--- Start of Input material ---

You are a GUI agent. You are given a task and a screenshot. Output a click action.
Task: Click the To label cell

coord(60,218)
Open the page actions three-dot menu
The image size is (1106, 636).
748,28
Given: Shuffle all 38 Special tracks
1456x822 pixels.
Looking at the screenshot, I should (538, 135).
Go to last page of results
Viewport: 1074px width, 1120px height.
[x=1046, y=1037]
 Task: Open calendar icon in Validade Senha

--- End of Input material ---
--- Start of Input material ---

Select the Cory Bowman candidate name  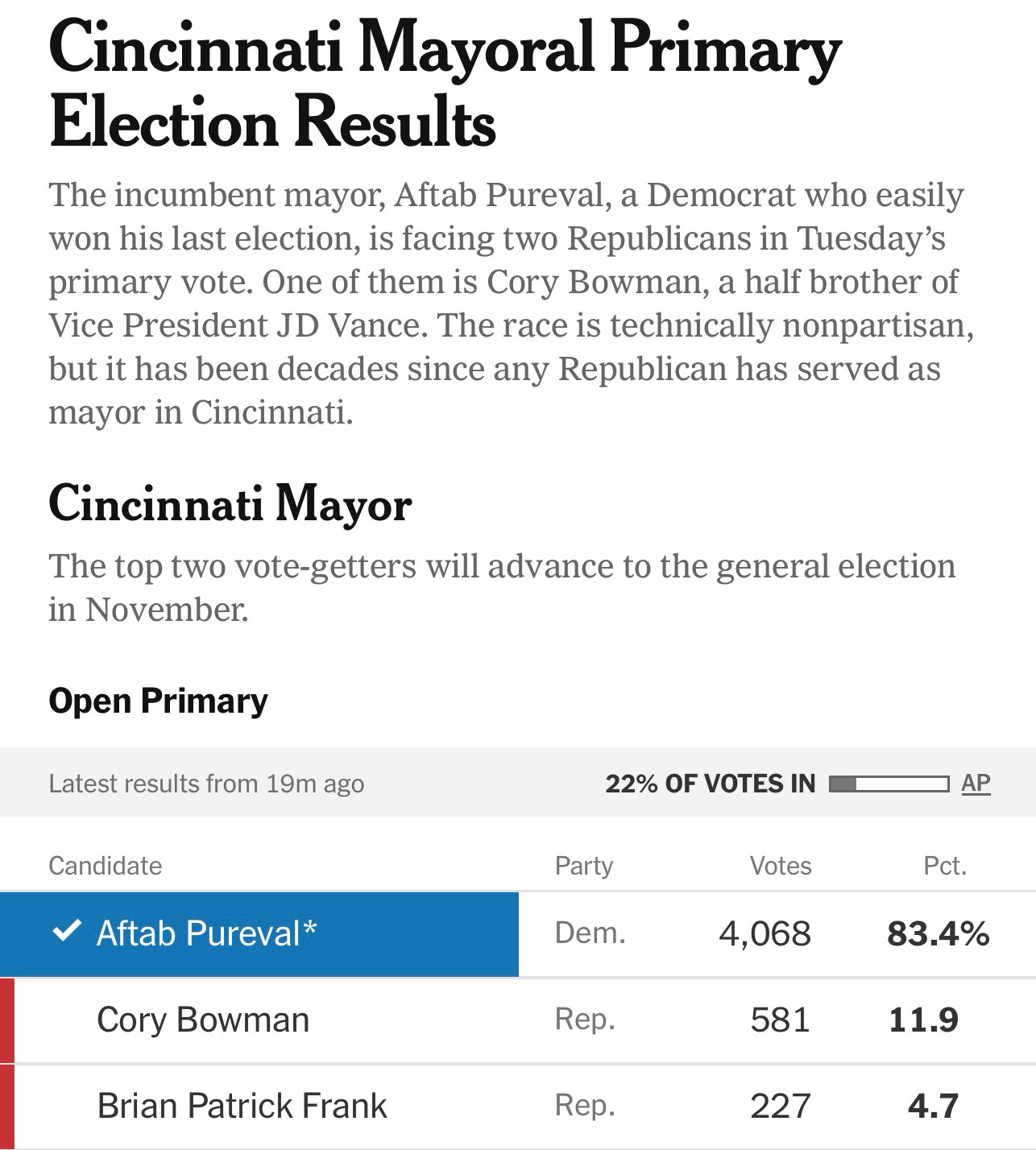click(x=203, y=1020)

--- End of Input material ---

### What the task requires
Transcribe the lines of the records from the line with "Open the page actions three-dot menu" to the line with "Task: Open calendar icon in Validade Senha", including both of those lines, and nothing else.

### Correct response
Open the page actions three-dot menu
The image size is (1106, 636).
748,28
Given: Shuffle all 38 Special tracks
1456x822 pixels.
Looking at the screenshot, I should (538, 135).
Go to last page of results
Viewport: 1074px width, 1120px height.
[x=1046, y=1037]
 Task: Open calendar icon in Validade Senha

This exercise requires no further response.